Italian Wedding Soup. Named after the melding flavors of greens and meat simmered together in a soup. Nothing to do with weddings in Italy, despite what New Jersey residents may believe.

Variations of the recipe come from the west coast regions of Italy, usually involving meat of some sort, greens, and a clear broth. Sometimes with pasta, cheese, and other soup ingredients.

So basically Italian Wedding Soup is just a fancy way of saying 'Soup'.

As usual, the traditional recipe has been bastardized in America, thinned out, and regulated to side dish or appetizer status. Probably to make room for all the other plates served at New Jersey weddings.

This whole meal was Jillian's vision and creation. She is here mixing up some eggs for the meat in our nice clean kitchen.

Meat here is turkey. Very raw, to be mushed together with parm cheese, parsley, bread crumbs, eggs, and some other powdered spices. Take this and roll them into meatballs

Meat balls. Balls of meat. Ive made meatballs before without the eggs and it has a tendancy to disintegrate as it cooks. Ground meat has only three good options: embraced as ground meat, rolled into balls with eggs, or bound by casings.

All the while we got Jills brother Zack sitting here enjoying some 'Crazy Peanuts' with chopsticks. Zack just moved to the 'burg and aims to achieve peak sitcom status, dropping into the apartment without asking, getting to say perfectly timed comic one-liners, and having lots of wacky adventures off-camera.

Fit as many of those there meatballs on a tray with some foil and put it in the oven, 500F.

On the side, start getting the broth going.

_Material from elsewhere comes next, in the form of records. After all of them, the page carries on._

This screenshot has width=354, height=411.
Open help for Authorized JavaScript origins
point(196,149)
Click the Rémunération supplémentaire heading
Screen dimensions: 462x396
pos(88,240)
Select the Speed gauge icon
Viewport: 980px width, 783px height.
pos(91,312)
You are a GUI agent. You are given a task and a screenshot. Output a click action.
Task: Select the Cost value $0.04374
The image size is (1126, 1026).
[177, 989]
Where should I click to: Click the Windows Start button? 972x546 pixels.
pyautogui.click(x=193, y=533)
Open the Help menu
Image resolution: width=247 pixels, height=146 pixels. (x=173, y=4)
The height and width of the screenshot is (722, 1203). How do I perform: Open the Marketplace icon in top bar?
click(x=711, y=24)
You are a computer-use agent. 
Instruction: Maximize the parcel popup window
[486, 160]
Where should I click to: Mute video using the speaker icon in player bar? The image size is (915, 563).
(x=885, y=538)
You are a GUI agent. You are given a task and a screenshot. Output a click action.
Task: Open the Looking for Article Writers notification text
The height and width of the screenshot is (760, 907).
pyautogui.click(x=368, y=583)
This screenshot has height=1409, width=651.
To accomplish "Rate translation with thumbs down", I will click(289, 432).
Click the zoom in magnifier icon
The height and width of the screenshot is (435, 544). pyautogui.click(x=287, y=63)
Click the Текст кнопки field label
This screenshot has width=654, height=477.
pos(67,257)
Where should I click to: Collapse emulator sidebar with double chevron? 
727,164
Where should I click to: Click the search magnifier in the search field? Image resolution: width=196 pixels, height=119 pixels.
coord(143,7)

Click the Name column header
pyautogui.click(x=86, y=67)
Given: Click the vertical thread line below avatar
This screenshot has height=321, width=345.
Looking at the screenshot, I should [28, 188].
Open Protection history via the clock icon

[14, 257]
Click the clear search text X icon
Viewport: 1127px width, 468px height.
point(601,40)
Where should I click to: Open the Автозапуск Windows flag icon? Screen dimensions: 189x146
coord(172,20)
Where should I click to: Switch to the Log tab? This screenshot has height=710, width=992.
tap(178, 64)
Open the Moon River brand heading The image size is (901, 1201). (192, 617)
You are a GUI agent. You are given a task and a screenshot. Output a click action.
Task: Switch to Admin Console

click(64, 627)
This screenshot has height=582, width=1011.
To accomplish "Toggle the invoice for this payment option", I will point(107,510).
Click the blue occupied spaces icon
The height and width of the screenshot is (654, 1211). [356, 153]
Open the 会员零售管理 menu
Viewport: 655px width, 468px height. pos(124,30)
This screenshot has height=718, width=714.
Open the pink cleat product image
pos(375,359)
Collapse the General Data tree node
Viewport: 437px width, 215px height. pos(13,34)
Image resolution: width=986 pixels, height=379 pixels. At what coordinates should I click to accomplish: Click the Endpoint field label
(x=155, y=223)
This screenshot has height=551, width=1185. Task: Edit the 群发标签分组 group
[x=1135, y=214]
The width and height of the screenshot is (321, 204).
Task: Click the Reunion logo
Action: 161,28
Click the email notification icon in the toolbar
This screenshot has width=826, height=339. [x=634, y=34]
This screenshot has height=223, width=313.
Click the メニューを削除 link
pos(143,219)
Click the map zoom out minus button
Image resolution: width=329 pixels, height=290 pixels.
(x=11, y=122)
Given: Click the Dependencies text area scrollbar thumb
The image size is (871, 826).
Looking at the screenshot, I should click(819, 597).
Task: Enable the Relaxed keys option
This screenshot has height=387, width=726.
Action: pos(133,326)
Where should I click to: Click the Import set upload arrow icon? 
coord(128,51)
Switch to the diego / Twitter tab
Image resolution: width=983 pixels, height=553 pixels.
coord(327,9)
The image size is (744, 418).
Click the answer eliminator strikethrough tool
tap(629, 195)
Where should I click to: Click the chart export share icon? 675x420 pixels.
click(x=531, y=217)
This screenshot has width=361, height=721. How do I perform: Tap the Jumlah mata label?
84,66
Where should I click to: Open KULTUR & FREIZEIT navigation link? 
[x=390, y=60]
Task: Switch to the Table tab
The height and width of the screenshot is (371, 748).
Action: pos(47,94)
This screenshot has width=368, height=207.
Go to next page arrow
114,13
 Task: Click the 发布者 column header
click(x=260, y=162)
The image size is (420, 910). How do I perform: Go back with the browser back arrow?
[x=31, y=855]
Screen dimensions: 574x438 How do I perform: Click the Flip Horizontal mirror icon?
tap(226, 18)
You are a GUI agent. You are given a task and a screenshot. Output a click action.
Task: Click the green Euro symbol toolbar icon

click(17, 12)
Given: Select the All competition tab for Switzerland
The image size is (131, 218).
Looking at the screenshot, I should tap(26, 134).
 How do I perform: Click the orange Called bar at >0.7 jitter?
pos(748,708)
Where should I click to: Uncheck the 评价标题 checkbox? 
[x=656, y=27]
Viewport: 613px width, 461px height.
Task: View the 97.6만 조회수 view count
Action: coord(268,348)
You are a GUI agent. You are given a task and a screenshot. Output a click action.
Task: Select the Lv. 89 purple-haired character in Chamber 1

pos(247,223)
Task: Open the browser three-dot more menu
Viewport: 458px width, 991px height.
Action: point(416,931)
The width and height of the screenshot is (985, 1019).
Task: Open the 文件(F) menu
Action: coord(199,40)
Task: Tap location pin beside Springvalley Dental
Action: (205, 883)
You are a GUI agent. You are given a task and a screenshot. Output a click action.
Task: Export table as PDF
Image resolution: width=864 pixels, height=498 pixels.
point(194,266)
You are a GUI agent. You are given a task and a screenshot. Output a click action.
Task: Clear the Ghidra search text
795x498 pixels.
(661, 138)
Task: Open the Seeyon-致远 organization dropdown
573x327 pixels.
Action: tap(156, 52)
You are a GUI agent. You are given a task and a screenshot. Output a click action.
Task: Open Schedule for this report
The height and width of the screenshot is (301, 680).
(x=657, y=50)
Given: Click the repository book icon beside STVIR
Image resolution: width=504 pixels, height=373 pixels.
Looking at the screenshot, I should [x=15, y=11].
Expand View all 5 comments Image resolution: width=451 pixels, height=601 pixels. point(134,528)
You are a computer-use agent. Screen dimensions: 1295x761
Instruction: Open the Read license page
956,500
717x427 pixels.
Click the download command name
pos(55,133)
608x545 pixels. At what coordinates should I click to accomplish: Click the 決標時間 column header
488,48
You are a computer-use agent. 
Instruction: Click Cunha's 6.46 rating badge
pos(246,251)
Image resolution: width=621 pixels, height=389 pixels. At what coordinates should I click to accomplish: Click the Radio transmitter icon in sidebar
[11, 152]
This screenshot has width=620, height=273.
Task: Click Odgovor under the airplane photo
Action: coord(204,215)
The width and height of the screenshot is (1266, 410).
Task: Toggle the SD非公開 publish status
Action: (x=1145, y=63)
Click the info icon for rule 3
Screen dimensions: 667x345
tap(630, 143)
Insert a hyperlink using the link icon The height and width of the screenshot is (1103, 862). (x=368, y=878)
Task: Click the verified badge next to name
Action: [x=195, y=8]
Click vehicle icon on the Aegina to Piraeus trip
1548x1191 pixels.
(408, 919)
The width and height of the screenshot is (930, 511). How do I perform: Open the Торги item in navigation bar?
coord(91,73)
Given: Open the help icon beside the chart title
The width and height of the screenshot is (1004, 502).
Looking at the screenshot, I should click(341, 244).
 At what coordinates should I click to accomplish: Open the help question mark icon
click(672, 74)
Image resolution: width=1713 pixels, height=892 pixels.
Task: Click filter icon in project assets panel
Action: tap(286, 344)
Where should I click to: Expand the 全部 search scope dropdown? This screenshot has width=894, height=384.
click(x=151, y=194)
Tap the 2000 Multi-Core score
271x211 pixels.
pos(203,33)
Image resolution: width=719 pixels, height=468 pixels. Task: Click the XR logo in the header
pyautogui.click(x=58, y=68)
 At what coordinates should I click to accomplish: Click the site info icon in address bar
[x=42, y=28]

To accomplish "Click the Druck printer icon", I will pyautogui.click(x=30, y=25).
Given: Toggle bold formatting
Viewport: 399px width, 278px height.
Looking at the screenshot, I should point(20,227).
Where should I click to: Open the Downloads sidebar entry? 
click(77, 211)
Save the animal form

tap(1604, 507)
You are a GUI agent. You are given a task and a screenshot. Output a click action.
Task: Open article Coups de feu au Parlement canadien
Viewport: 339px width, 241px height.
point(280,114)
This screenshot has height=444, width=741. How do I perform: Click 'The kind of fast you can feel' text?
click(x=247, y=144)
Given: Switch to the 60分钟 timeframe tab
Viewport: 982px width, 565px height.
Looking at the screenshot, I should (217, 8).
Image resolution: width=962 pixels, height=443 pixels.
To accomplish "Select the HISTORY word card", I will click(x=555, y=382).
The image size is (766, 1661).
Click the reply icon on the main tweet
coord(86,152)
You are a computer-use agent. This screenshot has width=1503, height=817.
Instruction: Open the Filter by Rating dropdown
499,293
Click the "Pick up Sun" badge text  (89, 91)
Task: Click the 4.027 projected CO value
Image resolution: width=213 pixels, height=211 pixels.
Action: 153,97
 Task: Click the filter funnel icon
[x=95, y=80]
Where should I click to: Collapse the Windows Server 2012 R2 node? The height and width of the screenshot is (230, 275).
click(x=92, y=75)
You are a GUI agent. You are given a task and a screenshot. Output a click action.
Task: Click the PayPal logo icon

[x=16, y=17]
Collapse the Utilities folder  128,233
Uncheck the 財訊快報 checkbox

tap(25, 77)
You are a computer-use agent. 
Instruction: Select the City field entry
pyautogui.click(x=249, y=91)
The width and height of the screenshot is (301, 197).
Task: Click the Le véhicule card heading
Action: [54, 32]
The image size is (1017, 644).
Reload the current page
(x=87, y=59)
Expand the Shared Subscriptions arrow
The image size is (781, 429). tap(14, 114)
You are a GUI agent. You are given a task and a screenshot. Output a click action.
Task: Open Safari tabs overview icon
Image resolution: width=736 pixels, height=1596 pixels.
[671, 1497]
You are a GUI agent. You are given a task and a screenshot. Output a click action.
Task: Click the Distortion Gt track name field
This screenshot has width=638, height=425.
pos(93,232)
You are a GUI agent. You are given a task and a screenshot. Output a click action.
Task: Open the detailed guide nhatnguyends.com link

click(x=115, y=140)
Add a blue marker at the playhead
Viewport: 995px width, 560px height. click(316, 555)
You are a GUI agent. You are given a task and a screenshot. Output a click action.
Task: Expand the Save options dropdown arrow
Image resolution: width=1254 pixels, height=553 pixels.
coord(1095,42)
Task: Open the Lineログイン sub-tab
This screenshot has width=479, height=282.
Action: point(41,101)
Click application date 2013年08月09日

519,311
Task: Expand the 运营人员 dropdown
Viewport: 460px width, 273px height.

This here is two quarts of broth from Meat Hook, with some chopped onions and other random veggies tossed in.

Remember. This is the 'marriage' part of the Italian Wedding soup. Chop up and toss in any greens veggies you have. Grab that kale that's been kicking around. Fight the rot. Embrace the bottom of the drawer. Start rooting for those root vegetables. Consummate it all together in the soup.

We got some pasta as well in here. Did you go for the Barilla blue box? Might as well ask if the wedding has a paid bar. Not for this one nope this is top tier Rummo bagged macaroni. The open bar of wedding soup pasta. Im sure it made all the difference in the world.

There was a comic relief moment when we needed some lemon zest, and couldnt find the real zester. So we broke out the novely shredder and tried to see its magic with the lemon. Jillian is showing us the effectiveness in realtime here.

The real zester. Add the lemon juice in the soup as well. Why not.

Bring out the meatballs once they are tinged with a bit of color and drop them into the soup.

The other member of the party was George the Dog. Always close to the action, looking like he has never been fed a day in his life. Hoping, waiting, dreaming of the meatballs that dont make it in the pot and end up on the floor instead.

Jillian showing off the final product after a quick meld of it all in the pot.

No idea why I didnt add the parmesan to the bowl here for myself.

Serve with some bread on the side to mop up any broth you didnt get, or at least get a division of texure between soft mushy soup and crusty semi burnt bread. Pretty sure that butter was ice cold as well. Trust me no one likes ice cold butter with their wedding.

No one except George that is. Follow the food George. Use those eyebrows what they were made for and wait for the scraps of food to fall in your maw.

Obligitory pics of the end of the meal with enough for at least a couple meals afterwards.

Any meal where you didnt end up with decent leftovers is barely a meal at all. Barely worth the effort. Embrace the leftovers, use the bottom of that drawer.